##Model
This is an implementation of a deep convolutional neural network model inspired by the paper Springenberg, Dosovitskiy, Brox, Riedmiller 2014.
The model run script is included below (cifar10_allcnn.py).
The trained weights file can be downloaded from AWS (cifar10_allcnn_e350.p)
This model is acheiving 89.5% top-1 accuracy on the validation data set. This is done using zca whitened, global contrast normalized data, without crops or flips. This is the same performance we achieve running the same model configuration and data through Caffe.
This script was tested with the
neon commit SHA e7ab2c2e2.
Make sure that your local repo is synced to this commit and run the
installation procedure before proceeding.
If neon is installed into a virtualenv
, make sure that it is activated before running the commands below. Also, the commands below use the GPU backend by default so add -b cpu
if you are running on a system without a compatible GPU.

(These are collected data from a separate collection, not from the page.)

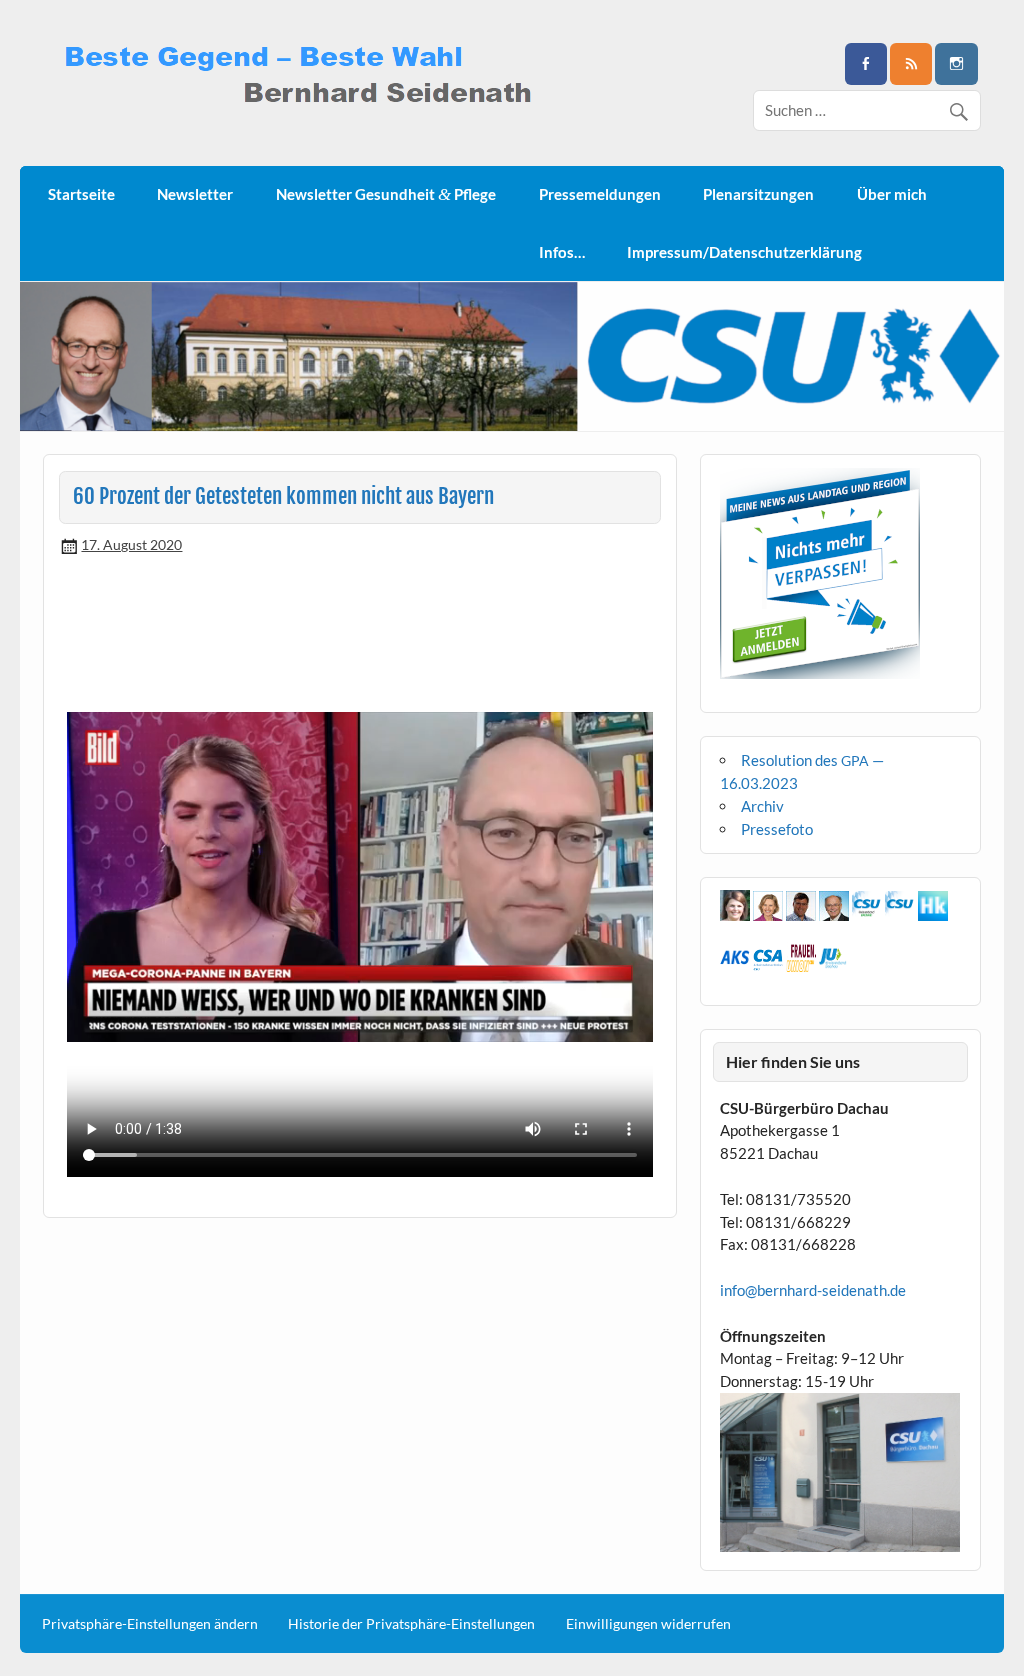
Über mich (892, 194)
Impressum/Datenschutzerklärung (744, 252)
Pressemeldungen (600, 194)
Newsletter (195, 194)
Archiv (762, 806)
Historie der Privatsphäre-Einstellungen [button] (411, 1624)
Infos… (562, 252)
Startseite (81, 194)
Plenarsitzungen (758, 194)
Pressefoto (777, 829)
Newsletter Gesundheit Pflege (386, 194)
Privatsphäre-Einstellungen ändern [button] (150, 1624)
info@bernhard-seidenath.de (813, 1290)
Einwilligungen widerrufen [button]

To test the model performance on the validation data set use the following command:
python cifar10_allcnn.py --model_file cifar10_allcnn_e350.p -eval 1
To train the model from scratch for 350 epochs, use the command:
python cifar10_allcnn.py -b gpu -e 350 -s cifar10_allcnn_trained.p
Additional options are available to add features like saving checkpoints and displaying logging information,
use the --help
option for details.
Machine and GPU specs:
Intel(R) Core(TM) i5-4690K CPU @ 3.50GHz
Ubuntu 14.04.2 LTS
GPU: GeForce GTX TITAN X
CUDA Driver Version 7.0
The run times for the fprop and bprop pass are given in the table below. The same model configuration is used in neon and caffe. 50 iterations are timed in each framework and only the mean value is reported.
-------------------------------------------
| Func | neon (mean) | caffe (mean)|
-------------------------------------------
| fprop | 14 ms | 19 ms |
| bprop | 34 ms | 65 ms |
| update | 3 ms | * |
| iteration | 51 ms | 85 ms |
-------------------------------------------
* caffe update operation may be included in bprop or iteration time but is not individually timed.
Jost Tobias Springenberg, Alexey Dosovitskiy, Thomas Brox and Martin A. Riedmiller.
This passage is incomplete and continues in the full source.